Barbara K. zajmowała się sprawą Amber Gold w latach 2009-2012, a więc tuż po tym, gdy wpłynęło zawiadomienie od Komisji Nadzoru Finansowego. Według śledczych, prokurator niedopełniła obowiązków i przekroczyła uprawnienia.
Prokuratura Okręgowa w Legnicy, która skierowała akt, twierdzi, że Barbara K. nie wykonała wielu czynności, które były "oczywiste z punktu widzenia prowadzenia śledztwa".
"W rezultacie umożliwiła kontynuowanie przestępczej działalności przez Marcina P. i kierowaną przez niego spółkę Amber Gold, której działania doprowadziły do niekorzystnego rozporządzenia mieniem niemal 19 tysięcy osób" - podkreślono w komunikacie, który cytuje PAP.
Amber Gold. Do gdańskiego sądu wpłynęła apelacja
Zdaniem śledczych, w ciągu prawie trzech lat, gdy Barbara K. prowadziła sprawę Amber Gold, spółka zawarła około 50 tysięcy transakcji dotyczących tzw. lokat w złoto o wartości ponad 800 mln złotych, narażając swoich klientów na straty.
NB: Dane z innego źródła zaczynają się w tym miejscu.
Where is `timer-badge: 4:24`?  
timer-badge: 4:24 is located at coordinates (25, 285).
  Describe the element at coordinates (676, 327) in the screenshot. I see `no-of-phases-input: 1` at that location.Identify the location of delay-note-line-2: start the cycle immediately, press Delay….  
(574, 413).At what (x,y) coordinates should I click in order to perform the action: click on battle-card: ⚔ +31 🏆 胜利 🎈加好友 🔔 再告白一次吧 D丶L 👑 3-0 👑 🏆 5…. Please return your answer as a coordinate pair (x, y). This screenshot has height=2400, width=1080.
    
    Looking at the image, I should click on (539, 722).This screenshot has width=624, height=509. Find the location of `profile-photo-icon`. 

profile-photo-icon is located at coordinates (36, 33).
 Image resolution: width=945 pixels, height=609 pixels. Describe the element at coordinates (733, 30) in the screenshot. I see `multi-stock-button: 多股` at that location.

Przypomnijmy, proces w sprawie afery Amber Gold ruszył w 2016 roku, prawie 4 lata od momentu przedstawienie pierwszych zarzutów jej twórcy - Marcinowi P. Według śledczych, P. i jego żona doprowadzili do tego, że ich klienci stracili 850 mln zł.
W październiku 2019 roku sąd skazał Marcina P. i Katarzynę P. odpowiednio na 15 lat oraz na 12 lat i 6 miesięcy więzienia.